> **Zu bearbeitende Aufgaben**:
a – Durch welches Tier wird der Weltbegriff laut der Notiz zum Weltbegriff in der Schrift symbolisiert?
b – Setze die Notiz zum Weltbegriff im Anschluss an ihren letzten Satz fort.
#### Ausgewählter Textauszug
29.12.93

Die Welt ist als Substanzbegriff ein Funktionsbegriff (Zusammenhang mit dem Ursprung und der Bedeutung des Begriffs des Absoluten: Produkt der Abstraktion von der Funkion des Weltbegriffs, der Abstraktion vom Schuldzusammenhang, in dem der Weltbegriff sich konstituiert; Konstituierung des Absoluten als Kern der Exkulpationsautomatik). Wenn es den Weltbegriff ohne den Begriff des Absoluten nicht gibt, dann bedarf es der Theologie zur Kritik des Absoluten (zur Kritik der Hybris).
Hegels Philosophie radikalisiert den kantischen Ansatz: wonach wir nur das erkennen, was wir in die Dinge hineingelegt haben. Das Ich als Absolutes erkennt in den Dingen nur sich selbst. Aber diese Hybris ist vorgezeichnet in der logischen Struktur des Denkens selber, durch den Weltbegriff ist sie zu einer selbsttätigen Automatik geworden. In der Schrift wird der Weltbegriff durch die Schlange symbolisiert: die Schlange ist das klügste aller Tiere (klug, d.h. der Selbsterhaltung fähig, sind alle Tiere). Seinen Jüngern hat Jesus geraten: Seid klug wie die Schlangen (und ergänzt: und arglos wie die Tauben – ist das nicht eine Anweisung, wie Hegel zu lesen ist: nämlich ohne der Paranoia zu verfallen, die mit der Logik sich durchsetzt?).
########
#### Erfasste Daten
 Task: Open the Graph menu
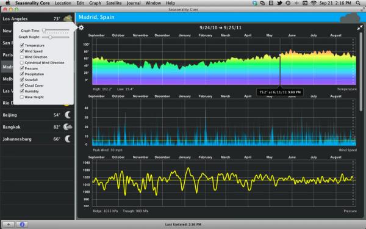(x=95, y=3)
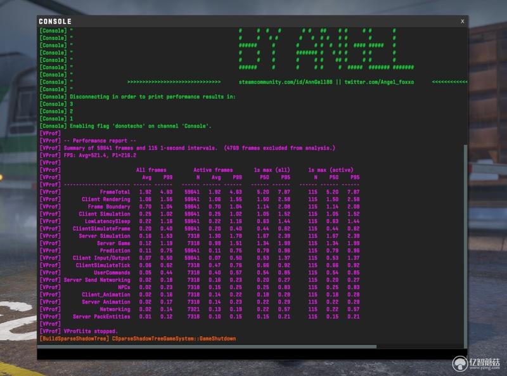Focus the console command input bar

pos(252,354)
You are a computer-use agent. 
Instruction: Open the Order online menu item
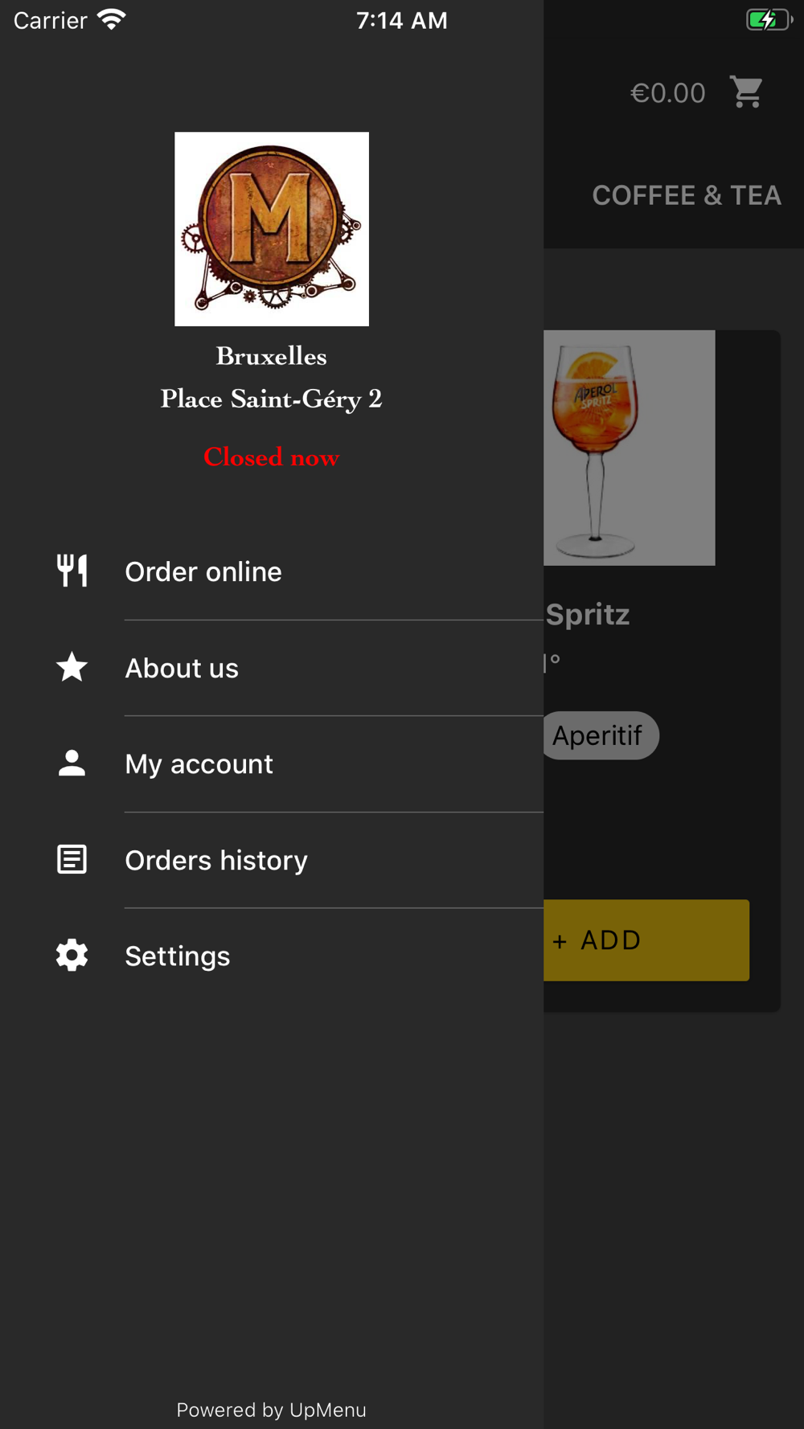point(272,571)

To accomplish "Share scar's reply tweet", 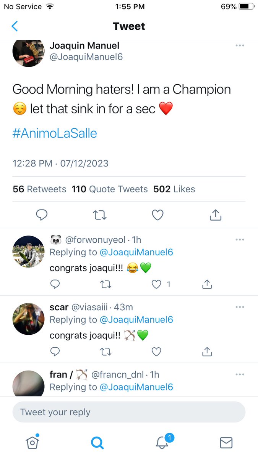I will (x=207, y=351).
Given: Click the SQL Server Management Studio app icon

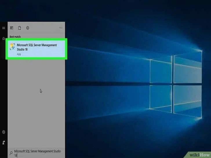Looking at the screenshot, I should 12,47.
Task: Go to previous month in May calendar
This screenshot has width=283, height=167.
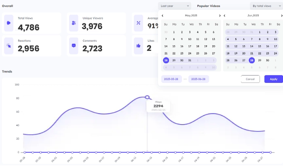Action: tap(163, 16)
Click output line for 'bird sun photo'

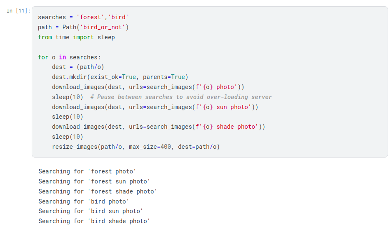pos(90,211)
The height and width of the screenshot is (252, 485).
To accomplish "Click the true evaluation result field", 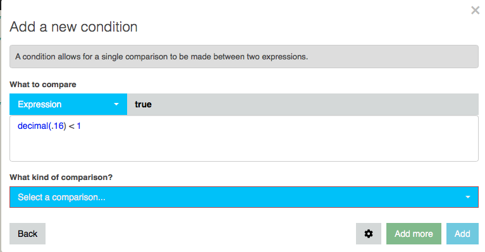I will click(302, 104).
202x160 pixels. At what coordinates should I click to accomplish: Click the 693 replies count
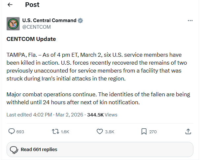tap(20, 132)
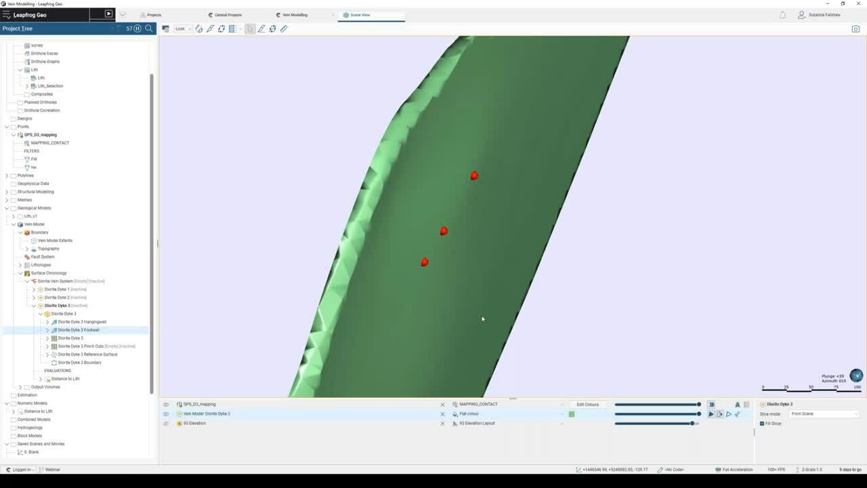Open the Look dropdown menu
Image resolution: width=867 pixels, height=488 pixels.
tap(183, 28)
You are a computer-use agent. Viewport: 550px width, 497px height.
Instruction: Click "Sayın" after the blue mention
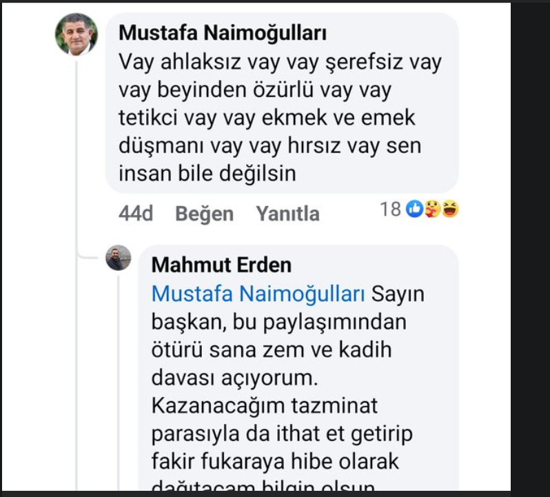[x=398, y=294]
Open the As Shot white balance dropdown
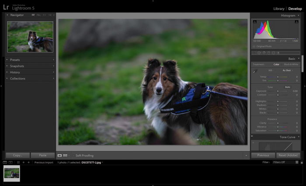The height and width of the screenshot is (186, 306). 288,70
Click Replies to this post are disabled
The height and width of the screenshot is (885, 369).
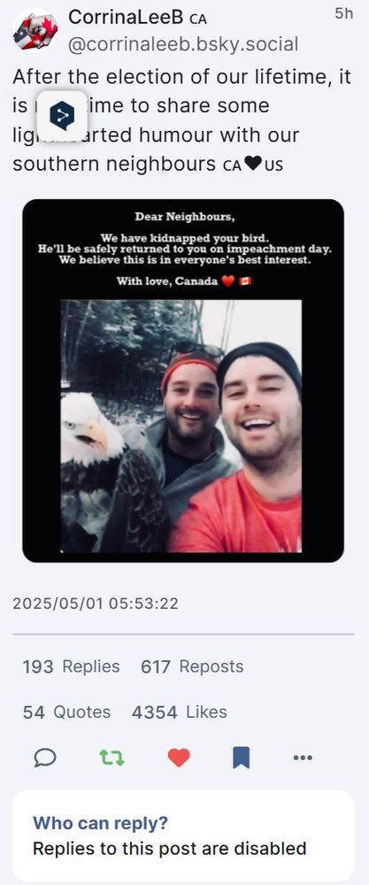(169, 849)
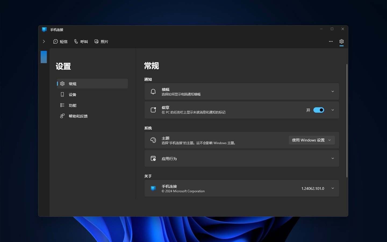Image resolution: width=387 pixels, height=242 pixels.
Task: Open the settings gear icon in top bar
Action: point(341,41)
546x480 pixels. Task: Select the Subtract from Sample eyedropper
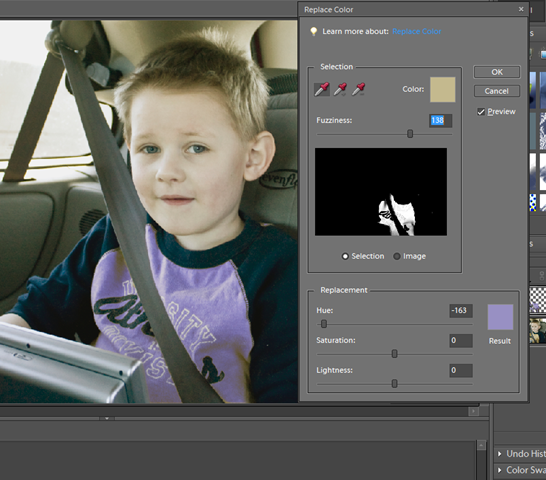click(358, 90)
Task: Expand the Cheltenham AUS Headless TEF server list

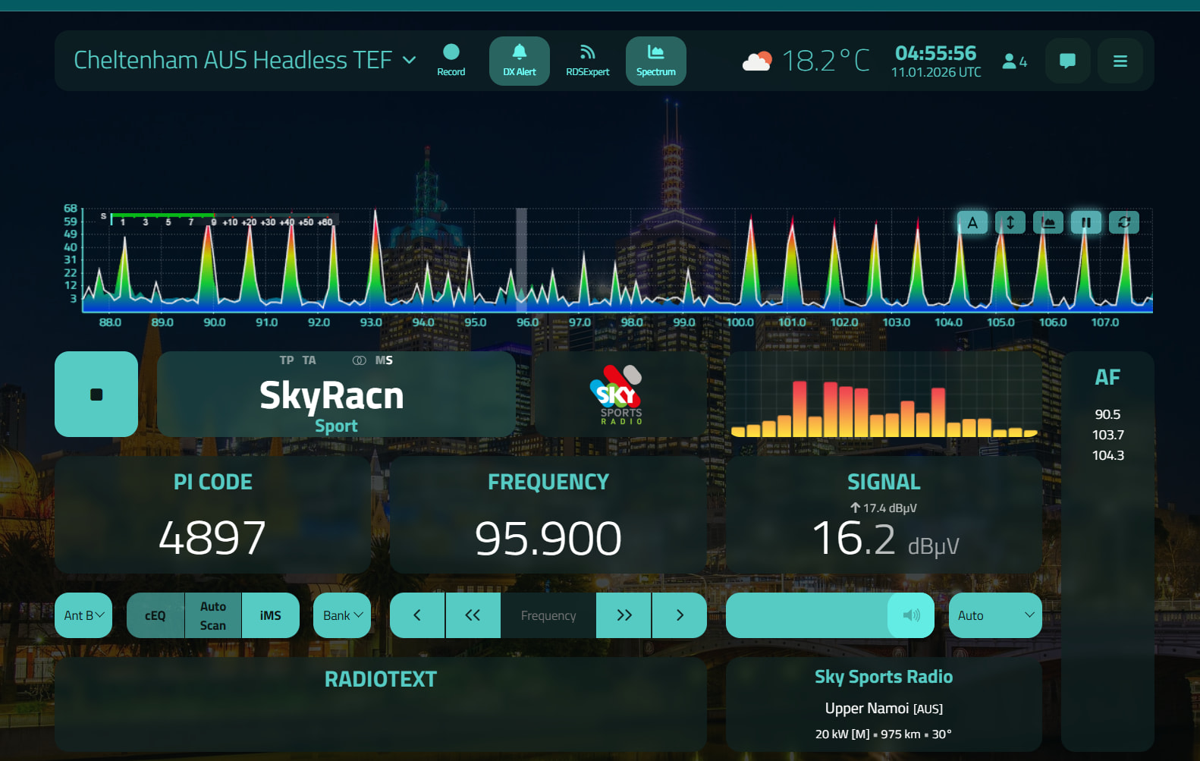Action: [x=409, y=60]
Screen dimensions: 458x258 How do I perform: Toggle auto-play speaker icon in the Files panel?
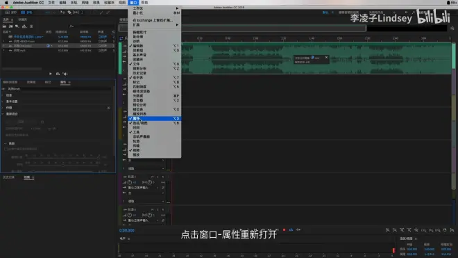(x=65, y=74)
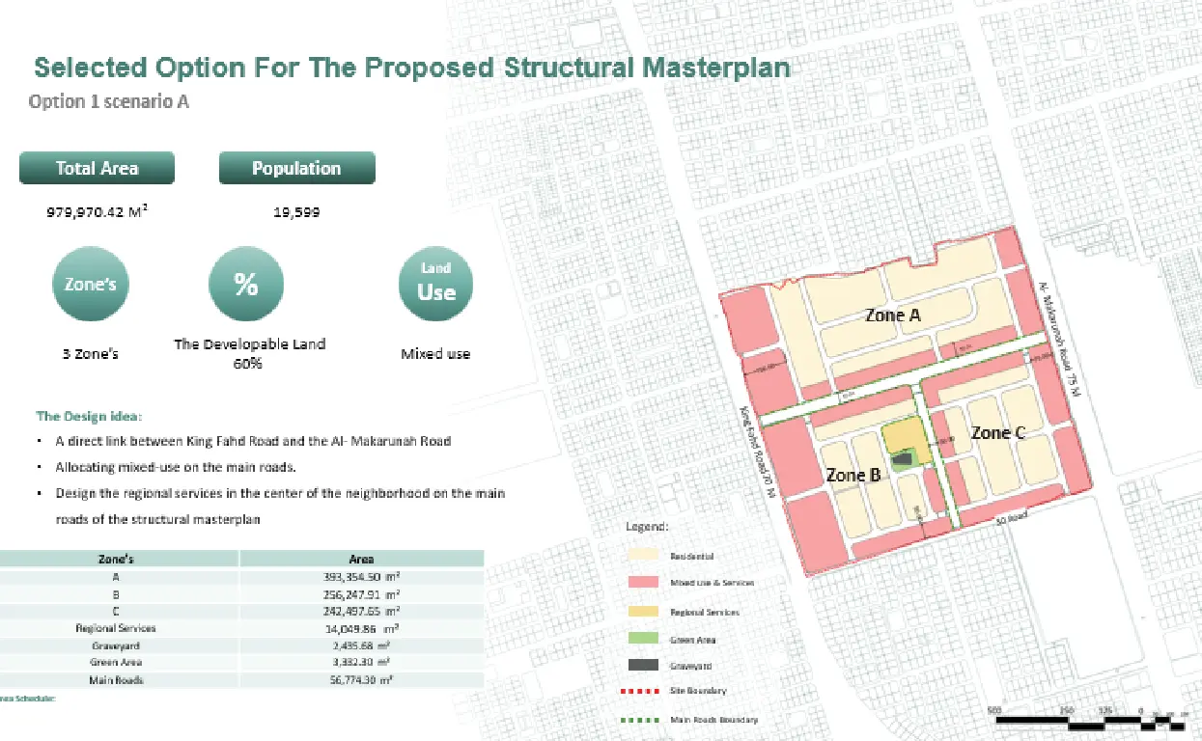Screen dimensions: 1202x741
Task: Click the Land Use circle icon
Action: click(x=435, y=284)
########
> **Lösungsübersicht**:
a – Durch die Schlange.

b –
Seht, ich sende euch wie Schafe unter die Wölfe: So hat Jesus seine Jünger darauf hingewiesen, daß sie in eine vom Privateigentum und vom Selbsterhaltungsprinzip: vom Staat, beherrschte Welt kommen. Die Wolfswelt ist der Staat.
Der Antijudaismus und in seiner Konsequenz auch der Antisemitismus ist vom Weltbegriff nicht abzulösen. Die Rezeption des Weltbegriffs (zusammen mit der Philosophie, dem Hellenismus) war das Medium der antijudaistischen Verarbeitung des Urschismas.
Ist nicht der jesuanische Gottesname „Vater“ der Platzhalter einer Theologie im Angesicht Gottes? Aber wurde dieser Vatername nicht schon mit dem Titel der Kirchenväter säkularisiert, verweltlicht, historisiert, verendlicht?
Vater, laß die Augen dein über meinem Bette sein: So sind die schlafenden Jünger in Getsemane zum Vorbild der Kirche geworden.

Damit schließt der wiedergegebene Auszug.